NATURE Editorial – Power of the Pen (24.03.2016)

Scientists must unite to stop Turkey from removing the right to freedom of expression.

When he labelled outspoken academics as terrorists, Turkey’s increasingly authoritarian President Recep Tayyip Erdoğan was probably not thinking of Voltaire’s eighteenth-century philosophical maxim: “To hold a pen is to be at war”.

Erdoğan sent shivers down the spines of those who care about human rights by declaring on 14 March that those who support terrorists are as guilty as those “who pull the trigger”, and that Turkish law should be changed to reflect this. “The fact that an individual is a deputy, an academic, an author, a journalist or the director of an NGO does not change the fact that that person is a terrorist,” he said.

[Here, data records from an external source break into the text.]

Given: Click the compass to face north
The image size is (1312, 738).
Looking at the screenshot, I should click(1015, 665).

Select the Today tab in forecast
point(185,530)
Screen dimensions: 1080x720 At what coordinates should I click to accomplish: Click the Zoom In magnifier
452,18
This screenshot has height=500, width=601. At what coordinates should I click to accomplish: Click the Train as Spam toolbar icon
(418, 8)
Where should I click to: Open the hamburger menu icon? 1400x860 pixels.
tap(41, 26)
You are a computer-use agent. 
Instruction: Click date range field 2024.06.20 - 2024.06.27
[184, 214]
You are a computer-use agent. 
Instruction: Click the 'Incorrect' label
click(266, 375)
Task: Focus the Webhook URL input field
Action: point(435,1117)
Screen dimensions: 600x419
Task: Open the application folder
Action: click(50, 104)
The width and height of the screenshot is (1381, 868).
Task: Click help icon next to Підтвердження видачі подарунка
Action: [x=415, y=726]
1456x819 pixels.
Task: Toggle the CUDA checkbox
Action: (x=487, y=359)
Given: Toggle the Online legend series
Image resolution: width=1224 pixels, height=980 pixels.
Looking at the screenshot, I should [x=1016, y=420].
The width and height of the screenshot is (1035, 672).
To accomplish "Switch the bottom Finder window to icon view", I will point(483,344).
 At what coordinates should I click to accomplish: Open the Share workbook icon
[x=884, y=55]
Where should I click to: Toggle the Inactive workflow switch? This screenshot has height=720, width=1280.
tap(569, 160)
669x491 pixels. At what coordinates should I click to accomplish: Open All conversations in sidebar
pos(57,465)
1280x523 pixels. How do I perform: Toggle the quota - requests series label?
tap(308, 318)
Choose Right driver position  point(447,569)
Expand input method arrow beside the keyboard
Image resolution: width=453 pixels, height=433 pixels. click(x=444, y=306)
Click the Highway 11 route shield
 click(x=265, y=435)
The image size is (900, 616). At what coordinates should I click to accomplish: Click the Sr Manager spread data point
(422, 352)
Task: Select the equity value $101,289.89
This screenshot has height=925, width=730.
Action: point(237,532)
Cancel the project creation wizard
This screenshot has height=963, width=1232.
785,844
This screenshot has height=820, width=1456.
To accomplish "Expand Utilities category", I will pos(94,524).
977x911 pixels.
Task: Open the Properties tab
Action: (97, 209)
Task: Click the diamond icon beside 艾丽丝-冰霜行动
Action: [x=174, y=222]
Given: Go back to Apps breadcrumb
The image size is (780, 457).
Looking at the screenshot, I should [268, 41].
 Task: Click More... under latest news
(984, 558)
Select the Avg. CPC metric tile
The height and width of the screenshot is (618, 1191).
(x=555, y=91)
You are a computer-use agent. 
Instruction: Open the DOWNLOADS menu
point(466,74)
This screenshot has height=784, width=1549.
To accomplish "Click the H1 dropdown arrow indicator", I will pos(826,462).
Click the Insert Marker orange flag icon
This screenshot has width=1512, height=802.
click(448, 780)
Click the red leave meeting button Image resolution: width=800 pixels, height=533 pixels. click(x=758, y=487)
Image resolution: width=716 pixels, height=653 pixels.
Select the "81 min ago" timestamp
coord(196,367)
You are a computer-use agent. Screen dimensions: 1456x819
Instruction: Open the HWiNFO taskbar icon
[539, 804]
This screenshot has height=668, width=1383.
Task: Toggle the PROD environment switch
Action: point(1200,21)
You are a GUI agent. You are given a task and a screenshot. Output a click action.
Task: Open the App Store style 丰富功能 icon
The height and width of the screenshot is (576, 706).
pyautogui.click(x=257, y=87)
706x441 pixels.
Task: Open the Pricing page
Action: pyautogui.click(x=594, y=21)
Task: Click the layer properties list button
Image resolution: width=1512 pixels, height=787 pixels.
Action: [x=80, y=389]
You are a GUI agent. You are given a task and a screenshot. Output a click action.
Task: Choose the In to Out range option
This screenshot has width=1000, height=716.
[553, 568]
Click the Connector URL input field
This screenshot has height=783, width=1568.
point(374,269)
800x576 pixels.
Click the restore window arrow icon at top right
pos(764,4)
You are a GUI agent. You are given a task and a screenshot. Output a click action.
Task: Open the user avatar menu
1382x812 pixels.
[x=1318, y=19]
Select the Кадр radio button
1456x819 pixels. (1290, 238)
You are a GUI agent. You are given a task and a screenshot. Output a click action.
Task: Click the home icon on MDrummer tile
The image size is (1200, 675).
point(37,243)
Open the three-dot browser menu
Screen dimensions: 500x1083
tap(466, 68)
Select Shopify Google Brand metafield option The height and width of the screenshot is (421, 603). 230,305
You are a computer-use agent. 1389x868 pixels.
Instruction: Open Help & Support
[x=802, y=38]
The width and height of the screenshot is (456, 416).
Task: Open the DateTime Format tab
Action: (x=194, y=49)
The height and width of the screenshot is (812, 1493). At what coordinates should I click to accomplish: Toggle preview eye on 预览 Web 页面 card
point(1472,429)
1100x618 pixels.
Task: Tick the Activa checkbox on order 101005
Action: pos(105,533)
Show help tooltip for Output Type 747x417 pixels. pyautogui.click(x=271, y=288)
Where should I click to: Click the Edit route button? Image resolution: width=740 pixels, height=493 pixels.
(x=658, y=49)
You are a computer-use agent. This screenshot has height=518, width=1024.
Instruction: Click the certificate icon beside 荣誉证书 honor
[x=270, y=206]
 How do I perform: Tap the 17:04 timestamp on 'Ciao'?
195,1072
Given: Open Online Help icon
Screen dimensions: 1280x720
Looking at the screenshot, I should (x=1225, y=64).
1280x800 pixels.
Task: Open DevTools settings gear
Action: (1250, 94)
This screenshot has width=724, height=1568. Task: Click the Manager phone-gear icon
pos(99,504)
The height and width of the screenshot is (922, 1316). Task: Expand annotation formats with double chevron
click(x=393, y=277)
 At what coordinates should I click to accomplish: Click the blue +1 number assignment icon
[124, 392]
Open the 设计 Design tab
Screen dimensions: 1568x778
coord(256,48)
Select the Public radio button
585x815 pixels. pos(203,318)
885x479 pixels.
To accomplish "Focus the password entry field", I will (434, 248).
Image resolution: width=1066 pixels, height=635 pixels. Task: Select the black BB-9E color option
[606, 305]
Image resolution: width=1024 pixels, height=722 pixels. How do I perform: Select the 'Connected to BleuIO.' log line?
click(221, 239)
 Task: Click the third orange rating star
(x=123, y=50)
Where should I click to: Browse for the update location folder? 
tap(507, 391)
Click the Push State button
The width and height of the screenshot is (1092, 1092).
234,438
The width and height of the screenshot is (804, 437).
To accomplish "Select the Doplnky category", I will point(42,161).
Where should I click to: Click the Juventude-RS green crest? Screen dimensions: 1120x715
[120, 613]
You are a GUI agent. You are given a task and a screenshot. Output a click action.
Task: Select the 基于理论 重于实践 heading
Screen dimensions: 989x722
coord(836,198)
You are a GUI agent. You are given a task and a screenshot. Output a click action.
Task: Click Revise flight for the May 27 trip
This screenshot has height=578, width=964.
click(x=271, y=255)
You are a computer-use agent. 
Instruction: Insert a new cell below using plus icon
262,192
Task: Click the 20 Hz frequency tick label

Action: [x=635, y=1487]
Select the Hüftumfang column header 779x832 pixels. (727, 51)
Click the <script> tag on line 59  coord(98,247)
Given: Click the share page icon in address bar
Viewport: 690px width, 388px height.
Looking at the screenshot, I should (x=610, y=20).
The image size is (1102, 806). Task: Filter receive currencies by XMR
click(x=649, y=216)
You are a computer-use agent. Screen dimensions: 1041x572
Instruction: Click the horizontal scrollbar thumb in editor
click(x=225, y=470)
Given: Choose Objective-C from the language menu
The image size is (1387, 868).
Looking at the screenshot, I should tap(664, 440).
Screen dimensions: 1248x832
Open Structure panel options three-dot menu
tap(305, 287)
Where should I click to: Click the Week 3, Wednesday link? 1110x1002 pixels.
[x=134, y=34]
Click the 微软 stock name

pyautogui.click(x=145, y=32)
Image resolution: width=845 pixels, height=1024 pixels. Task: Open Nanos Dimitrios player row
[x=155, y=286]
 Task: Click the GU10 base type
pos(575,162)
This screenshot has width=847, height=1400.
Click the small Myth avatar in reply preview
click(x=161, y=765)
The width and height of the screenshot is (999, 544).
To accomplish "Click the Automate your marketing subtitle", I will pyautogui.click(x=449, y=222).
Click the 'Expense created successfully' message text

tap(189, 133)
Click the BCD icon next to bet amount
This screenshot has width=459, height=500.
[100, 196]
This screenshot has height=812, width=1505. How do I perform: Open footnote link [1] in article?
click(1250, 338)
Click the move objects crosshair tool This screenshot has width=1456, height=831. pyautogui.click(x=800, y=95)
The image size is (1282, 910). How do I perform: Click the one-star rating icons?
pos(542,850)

One the same day, three academics from universities in Istanbul were hauled into police custody and then refused bail while prosecutors considered charges of making propaganda for a terrorist organization.

Their crime? In January, they had signed a petition that called for an end to violence in the southeast of the country, where government forces have been fighting Kurdish separatists. The petition was signed by 1,128 academics, mostly from Turkish universities, when it was publicly launched on 11 January. It immediately sparked Erdoğan’s rage. Many politically appointed university rectors leapt into line, launching disciplinary investigations into members of their staff who had signed — more than 500 so far. Dozens of signatories were brought in for police questioning. The harsh response attracted a shocked solidarity. Another 1,000 people signed the petition, including a large number of Western scientists, before it was closed on 20 January.

An atmosphere of uncertainty and fear prevails. None of the signatories knows whether they, too, will be arrested, and several have had death threats. Some have actively sought sabbaticals abroad; those working outside the country are afraid to return even to visit family.

Meanwhile, Turkey is playing a major part on the world political stage, in a role that is overshadowing the fate of the academics.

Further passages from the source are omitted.